C : Les catholiques sont-ils obligés de croire que les évangiles ont vraiment été écrits par les Apôtres ?
ML : Non, l’Église ne fait pas de l’autorité apostolique des écrits du Nouveau Testament un dogme de foi. On pourrait admettre que tel ou tel écrit n’a pas été rédigé directement ou indirectement par un apôtre ou un témoin de la vie du Christ, sans pour autant remettre en cause le dogme de l’inspiration, qui lui est canonisé par l’Église. Il faut distinguer les deux questions.
C : Pourquoi l’identité de l’auteur des évangiles est-elle cependant un argument majeur ?
ML : Parce que l’enjeu est l’historicité des récits, et celle-ci reste un aspect fondamental de la Révélation.

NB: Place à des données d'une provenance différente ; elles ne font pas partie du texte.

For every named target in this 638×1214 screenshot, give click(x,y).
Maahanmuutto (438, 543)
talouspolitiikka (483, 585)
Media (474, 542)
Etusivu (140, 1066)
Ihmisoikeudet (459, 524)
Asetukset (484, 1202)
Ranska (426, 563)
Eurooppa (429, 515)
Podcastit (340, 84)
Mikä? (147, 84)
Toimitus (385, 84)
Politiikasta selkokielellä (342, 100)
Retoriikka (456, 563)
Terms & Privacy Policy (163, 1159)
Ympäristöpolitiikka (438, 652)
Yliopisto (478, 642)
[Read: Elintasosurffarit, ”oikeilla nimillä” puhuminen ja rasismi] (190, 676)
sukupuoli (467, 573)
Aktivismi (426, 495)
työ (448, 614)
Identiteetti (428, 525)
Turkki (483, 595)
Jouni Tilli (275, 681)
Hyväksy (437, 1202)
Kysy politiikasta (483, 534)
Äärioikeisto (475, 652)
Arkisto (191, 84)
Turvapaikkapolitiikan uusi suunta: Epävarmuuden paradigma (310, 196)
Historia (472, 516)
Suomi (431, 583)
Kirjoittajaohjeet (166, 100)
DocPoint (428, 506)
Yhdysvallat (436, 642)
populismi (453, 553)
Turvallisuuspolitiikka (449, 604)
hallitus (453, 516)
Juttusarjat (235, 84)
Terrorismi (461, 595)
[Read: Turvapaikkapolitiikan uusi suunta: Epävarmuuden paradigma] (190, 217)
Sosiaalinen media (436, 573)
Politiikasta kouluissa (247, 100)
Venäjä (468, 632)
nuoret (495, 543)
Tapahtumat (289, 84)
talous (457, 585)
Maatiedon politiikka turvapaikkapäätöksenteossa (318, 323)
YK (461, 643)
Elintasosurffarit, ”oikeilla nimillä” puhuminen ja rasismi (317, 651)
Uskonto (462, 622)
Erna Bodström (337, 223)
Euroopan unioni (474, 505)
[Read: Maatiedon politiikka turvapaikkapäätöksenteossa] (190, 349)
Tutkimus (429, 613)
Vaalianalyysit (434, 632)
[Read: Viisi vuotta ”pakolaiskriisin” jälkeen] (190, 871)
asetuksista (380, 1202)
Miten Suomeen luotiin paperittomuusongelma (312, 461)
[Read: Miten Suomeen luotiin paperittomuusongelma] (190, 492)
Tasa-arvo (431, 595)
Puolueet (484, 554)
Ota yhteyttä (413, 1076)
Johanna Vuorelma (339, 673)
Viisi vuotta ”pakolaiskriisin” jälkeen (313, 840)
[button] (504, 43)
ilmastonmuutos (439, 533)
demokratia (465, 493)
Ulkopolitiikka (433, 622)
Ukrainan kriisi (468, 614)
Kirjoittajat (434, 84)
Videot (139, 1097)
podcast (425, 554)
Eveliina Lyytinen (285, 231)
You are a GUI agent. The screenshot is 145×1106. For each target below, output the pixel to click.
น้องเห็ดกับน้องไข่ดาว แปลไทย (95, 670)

Si les évangiles ont été écrits par des témoins oculaires ou des proches immédiats des témoins, leur valeur historique est considérable. Si, au contraire, ils sont le fruit d’une rédaction collective et tardive, dans des communautés qui n’auraient plus eu accès aux témoins directs, leur crédibilité historique diminue sensiblement.
L’argument de la rédaction tardive et anonyme a été largement utilisé par une exégèse très rationaliste pour faire des évangiles non pas un témoignage authentique sur Jésus, mais le reflet du vécu subjectif de communautés chrétiennes primitives. Le glissement est énorme — et, je crois, injustifié par les données.

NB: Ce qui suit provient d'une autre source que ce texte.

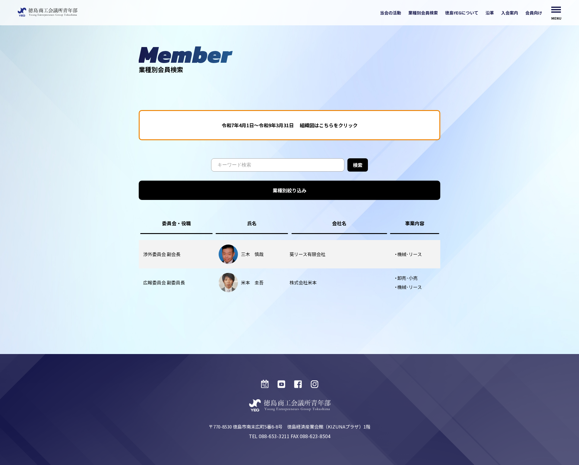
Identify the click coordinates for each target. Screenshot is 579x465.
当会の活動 (390, 13)
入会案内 (509, 13)
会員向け (533, 13)
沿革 (490, 13)
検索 (357, 165)
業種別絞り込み (289, 190)
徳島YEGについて (461, 13)
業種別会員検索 (423, 13)
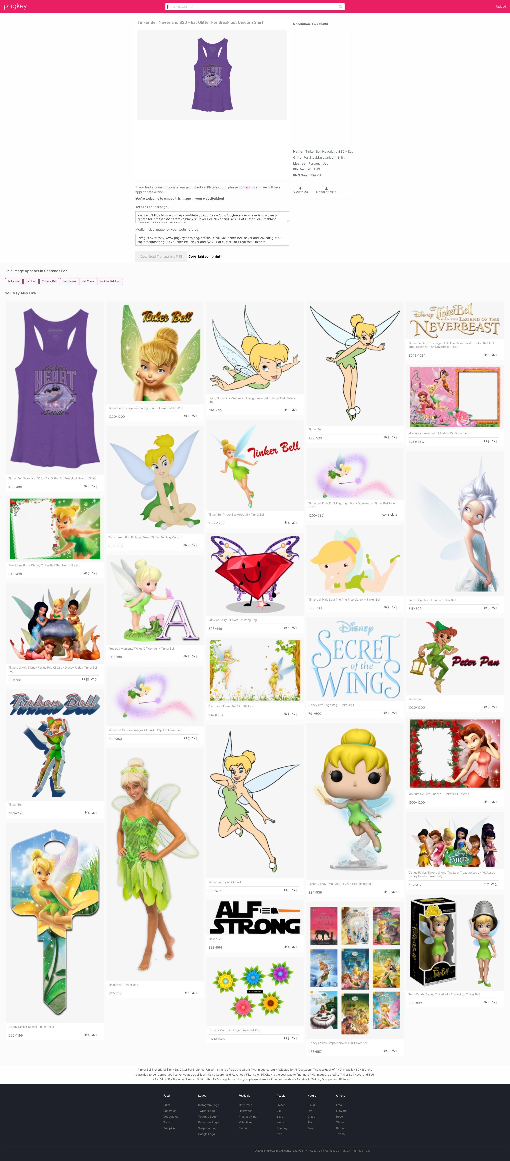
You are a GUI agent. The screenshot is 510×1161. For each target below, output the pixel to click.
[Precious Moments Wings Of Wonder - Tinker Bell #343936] (155, 600)
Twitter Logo (206, 1110)
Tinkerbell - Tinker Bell (123, 984)
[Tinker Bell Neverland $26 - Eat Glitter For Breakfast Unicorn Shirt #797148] (55, 388)
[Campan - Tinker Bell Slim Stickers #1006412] (255, 670)
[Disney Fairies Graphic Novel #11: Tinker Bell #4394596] (355, 970)
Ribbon (340, 1128)
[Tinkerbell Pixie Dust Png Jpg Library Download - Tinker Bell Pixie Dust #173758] (355, 474)
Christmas (245, 1105)
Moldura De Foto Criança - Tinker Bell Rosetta (438, 794)
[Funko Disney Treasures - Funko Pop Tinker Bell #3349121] (355, 801)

C : Y a-t-il de bonnes raisons de penser que les évangiles ont été écrits par les apôtres et disciples de Jésus ?
ML : Oui, et les raisons convergent des deux côtés — interne et externe.

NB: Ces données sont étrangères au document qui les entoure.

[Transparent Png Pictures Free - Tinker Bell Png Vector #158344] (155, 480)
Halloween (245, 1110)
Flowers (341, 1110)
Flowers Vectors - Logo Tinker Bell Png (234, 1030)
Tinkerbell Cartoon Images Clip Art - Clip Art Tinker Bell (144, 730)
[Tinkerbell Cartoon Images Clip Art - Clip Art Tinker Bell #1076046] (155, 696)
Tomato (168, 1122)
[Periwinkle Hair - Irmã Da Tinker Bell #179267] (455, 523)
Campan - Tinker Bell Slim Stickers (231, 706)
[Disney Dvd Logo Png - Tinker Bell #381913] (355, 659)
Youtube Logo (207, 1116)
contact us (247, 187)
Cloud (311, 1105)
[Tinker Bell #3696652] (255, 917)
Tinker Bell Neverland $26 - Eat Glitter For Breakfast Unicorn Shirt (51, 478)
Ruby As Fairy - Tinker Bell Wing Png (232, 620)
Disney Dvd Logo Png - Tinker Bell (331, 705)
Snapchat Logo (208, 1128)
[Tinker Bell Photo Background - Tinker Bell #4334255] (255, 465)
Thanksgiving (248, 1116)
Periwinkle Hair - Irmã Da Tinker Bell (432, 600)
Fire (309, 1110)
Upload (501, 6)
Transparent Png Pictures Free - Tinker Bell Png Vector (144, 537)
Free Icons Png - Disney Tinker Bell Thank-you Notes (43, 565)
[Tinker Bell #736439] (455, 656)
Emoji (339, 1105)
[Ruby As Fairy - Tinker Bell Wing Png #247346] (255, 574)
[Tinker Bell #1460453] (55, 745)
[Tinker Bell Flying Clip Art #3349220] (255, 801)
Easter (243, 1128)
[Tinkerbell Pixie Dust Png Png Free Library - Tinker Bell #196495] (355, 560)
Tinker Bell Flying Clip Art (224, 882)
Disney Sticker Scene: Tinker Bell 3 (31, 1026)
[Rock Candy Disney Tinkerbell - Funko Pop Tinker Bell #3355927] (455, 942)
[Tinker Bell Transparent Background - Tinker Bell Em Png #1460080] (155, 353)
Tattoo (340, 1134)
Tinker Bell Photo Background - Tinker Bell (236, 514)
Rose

On objecte parfois que les évangélistes écrivent à la troisième personne et que les textes sont anonymes — mais c’était la pratique courante dans l’Antiquité. César, Flavius Josèphe, Plutarque font de même. Jésus lui-même parle parfois de lui à la troisième personne. L’argument n’a aucune force.
Du côté des sources externes, l’attribution des quatre évangiles à leurs auteurs traditionnels est attestée de manière ancienne, unanime et universelle. Papias d’Hiérapolis, qui avait personnellement connu saint Jean, en témoigne vers 125. Justin Martyr vers 150, le fragment de Muratori vers 170, Irénée de Lyon vers 180, Clément d’Alexandrie avant 200, Tertullien vers 220 — tous s’accordent. Et surtout, il n’existe aucune copie ancienne anonyme des évangiles dans les manuscrits. Si ces textes avaient d’abord circulé sans nom d’auteur, on trouverait des attributions diverses, comme c’est le cas pour l’Épître aux Hébreux, dont la paternité a toujours été discutée. Or pour les quatre évangiles, l’attribution est partout identique. Cela est très difficile à expliquer sans admettre que l’attribution est ancienne et authentique.
Du côté interne, chaque évangile porte des marques cohérentes avec son auteur présumé : Matthieu, l’ancien publicain, s’attarde sur l’argent, l’impôt, le montant de la trahison de Judas ; Marc mentionne Pierre bien plus que les autres synoptiques, ce qui s’accorde avec la tradition qui fait de lui l’interprète de Pierre ; Luc manifeste un intérêt médical et corporel que l’on attendrait d’un médecin ; Jean présente tous les traits d’un témoin oculaire direct, bénéficiant d’une proximité exceptionnelle avec Jésus.
La conclusion s’impose : on ne peut vraiment pas soutenir qu’on ignore qui a écrit les évangiles. Les preuves internes et externes convergent pour attribuer deux récits à des témoins oculaires — Matthieu et Jean — et deux autres à des proches directs des apôtres — Marc et Luc.